Formal Verse Poetry. Of all the writing formats I listed here, this is the most strict. Once you pick a specific form of poetry (limerick, sonnet, etc.), you need to adhere to its rules. That means obeying guidelines for rhythm, rhyme, meter, etc. Looking for the right word to convey your message with the three syllables you have left in a line can really improve your vocabulary. Simply understanding the different types of formal verse poetry and what they entail can make you better-versed in some of the oldest pieces of writing, including Greek epics and medieval hymns.
Spoken Word. This could be free verse or formal verse poetry, with the added requirement of verbally presenting it. What looks good in writing doesn’t always flow off the tongue easily because our eyes and ears don’t work the same way. You really have to think about rhythm not just to follow a pre-set pattern, but to make sure your poem sounds good. You also get to work on your public speaking skills—exciting, I know.
Screenplay.

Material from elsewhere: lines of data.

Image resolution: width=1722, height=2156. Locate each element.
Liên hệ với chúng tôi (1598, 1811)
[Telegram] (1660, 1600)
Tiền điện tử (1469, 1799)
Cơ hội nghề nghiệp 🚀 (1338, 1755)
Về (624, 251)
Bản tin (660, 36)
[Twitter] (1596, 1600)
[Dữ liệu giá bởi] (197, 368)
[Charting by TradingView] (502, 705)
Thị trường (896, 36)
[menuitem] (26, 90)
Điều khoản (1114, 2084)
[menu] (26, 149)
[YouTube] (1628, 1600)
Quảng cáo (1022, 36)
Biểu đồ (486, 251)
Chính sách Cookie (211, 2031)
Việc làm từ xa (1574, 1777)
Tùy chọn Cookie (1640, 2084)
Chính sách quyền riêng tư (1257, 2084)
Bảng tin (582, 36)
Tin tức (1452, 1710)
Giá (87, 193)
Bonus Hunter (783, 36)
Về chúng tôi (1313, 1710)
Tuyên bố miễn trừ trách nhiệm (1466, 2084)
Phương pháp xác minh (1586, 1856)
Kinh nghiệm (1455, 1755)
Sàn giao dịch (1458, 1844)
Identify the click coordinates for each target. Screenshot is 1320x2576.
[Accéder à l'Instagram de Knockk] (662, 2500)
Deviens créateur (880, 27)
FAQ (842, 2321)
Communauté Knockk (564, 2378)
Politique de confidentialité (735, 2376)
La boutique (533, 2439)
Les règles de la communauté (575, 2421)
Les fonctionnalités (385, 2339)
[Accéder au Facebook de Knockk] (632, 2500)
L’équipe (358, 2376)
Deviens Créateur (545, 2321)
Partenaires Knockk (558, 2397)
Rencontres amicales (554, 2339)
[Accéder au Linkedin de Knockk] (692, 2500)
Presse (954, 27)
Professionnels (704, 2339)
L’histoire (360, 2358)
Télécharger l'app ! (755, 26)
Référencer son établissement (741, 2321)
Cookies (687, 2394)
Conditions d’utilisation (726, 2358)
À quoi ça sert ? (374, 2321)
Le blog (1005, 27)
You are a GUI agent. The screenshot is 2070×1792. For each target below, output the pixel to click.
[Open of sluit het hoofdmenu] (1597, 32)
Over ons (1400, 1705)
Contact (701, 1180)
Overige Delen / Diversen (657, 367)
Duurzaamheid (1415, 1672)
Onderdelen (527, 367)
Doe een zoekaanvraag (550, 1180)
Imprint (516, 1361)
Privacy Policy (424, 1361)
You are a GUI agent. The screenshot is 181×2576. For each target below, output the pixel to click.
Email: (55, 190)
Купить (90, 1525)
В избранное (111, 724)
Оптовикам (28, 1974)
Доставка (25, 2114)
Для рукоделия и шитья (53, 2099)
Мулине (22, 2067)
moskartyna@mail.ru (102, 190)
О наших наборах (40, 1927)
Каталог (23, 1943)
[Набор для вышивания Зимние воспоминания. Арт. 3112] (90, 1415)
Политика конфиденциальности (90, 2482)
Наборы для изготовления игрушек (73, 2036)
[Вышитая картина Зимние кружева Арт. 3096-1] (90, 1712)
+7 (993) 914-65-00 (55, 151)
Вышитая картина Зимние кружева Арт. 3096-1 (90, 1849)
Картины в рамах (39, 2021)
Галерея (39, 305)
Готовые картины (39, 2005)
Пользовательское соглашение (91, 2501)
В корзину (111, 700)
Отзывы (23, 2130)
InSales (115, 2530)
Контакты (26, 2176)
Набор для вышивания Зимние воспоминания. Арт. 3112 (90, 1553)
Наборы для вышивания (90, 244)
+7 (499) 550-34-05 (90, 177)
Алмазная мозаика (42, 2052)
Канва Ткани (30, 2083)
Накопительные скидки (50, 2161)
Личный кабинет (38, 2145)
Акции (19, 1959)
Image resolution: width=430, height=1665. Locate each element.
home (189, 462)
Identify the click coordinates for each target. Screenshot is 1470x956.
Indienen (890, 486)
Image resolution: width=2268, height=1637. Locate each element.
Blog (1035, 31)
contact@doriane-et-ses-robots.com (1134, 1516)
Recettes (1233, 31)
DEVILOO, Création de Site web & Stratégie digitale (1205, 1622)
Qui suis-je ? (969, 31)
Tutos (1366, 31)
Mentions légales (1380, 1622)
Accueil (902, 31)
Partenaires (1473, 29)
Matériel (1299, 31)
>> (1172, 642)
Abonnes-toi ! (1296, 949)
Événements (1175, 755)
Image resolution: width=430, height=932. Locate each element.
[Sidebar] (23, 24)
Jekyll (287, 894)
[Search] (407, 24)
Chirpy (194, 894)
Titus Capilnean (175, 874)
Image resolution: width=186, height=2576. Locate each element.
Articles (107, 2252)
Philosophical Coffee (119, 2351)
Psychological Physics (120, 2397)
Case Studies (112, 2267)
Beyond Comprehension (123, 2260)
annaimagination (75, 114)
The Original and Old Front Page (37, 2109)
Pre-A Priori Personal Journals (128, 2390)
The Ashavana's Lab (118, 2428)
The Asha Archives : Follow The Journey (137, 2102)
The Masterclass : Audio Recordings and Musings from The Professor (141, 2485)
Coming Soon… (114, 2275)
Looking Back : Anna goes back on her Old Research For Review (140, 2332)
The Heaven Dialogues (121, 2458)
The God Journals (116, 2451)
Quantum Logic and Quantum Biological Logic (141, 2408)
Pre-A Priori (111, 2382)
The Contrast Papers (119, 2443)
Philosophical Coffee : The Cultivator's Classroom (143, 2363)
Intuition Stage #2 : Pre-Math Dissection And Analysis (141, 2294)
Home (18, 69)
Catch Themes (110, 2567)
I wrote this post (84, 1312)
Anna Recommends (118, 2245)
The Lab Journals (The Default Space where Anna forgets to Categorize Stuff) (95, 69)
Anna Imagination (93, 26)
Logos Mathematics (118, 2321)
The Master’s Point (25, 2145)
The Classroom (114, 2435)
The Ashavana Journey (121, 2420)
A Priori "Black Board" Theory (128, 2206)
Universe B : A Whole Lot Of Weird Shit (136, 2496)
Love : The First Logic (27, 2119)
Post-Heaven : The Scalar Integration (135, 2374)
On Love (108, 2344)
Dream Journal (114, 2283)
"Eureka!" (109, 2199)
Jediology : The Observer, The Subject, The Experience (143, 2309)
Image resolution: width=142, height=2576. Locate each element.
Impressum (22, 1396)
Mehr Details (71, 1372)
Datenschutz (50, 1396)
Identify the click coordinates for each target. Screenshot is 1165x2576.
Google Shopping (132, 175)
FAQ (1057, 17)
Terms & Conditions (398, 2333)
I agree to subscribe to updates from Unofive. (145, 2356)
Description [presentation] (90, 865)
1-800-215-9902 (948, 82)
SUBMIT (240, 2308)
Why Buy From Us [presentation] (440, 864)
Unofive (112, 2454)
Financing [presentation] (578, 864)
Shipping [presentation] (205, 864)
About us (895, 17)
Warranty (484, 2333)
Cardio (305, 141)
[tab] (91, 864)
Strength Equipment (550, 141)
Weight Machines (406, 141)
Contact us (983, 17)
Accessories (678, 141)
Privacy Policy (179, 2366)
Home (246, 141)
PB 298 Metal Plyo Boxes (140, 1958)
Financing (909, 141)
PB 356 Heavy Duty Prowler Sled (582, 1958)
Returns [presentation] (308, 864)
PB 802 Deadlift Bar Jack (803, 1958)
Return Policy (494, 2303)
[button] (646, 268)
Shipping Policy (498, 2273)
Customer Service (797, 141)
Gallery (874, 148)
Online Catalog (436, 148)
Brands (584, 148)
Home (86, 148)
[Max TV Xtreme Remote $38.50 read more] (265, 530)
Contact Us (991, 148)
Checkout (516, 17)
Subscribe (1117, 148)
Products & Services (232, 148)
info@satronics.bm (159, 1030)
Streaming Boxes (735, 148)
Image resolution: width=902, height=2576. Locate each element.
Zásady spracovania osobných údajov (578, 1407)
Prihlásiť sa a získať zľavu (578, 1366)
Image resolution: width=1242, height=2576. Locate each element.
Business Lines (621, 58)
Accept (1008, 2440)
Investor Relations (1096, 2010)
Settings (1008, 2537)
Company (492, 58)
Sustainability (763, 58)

This could be for a film, short film, or TV show—anything you might watch on the screen. Writing a screenplay requires constant showing because you don’t really have the opportunity to tell your audience anything. You have to really figure out how to describe the setting and action well enough for your reader (a director, producer, showrunner, etc.) to be able to clearly visualize what is happening. You need to keep dialogue scenes short to prevent your audience from getting bored, and avoid narration where it can be avoided.
Stage Play. This has all the challenges of writing a screenplay, but you don’t have access to special effects—everything has to happen in the moment. On the bright side, stage plays can have more dialogue than screenplays, so you have another medium for conveying messages.
Getting Better at a New Format
Sure, it’s fun and exciting to try out a different writing format, but how can you really tell if you’re doing it right? It’s important to learn about the format and what it entails in order to avoid common pitfalls. The internet is your biggest resource here.
Additionally, see if you have any friends or acquaintances that write in that genre. Seek their advice. Maybe even show them a page or two of your work, and ask for their feedback.
If you’re really dedicated to getting better at this new format, you might want to take some classes with an online platform or find something at your school or local library.
And—as always—read, read, read. See how successful writers use that format, and learn from their pieces.
Using a New Format to Grow in Your Home Format
Do you have that one short story lying around because it doesn’t feel right? Or a book that’s too short to be a book? Or a poem that really doesn’t get the right message across? Rewrite it using a different format. Pick something similar or even completely different to your current genre and rewrite the same story—give the same message—in a different way.
Who knows? You might discover that your piece is better conveyed through a different medium than you originally intended. Even if you don’t decide to change the format of your piece, you may be able to use what you learn from changing the format to improve the original piece.
Let’s say you want to write a novel, but it’s easier for you to write action and dialogue. You might want to write a script that you can eventually add internal thoughts to.
So, writing in different formats exercises different writing skills and generally helps you become a better writer. And you never know—you might discover your newest passion.
I have tried almost all of the formats above, except free verse poetry and stage plays. My home format is novel-writing. What writing formats do you like to read and write?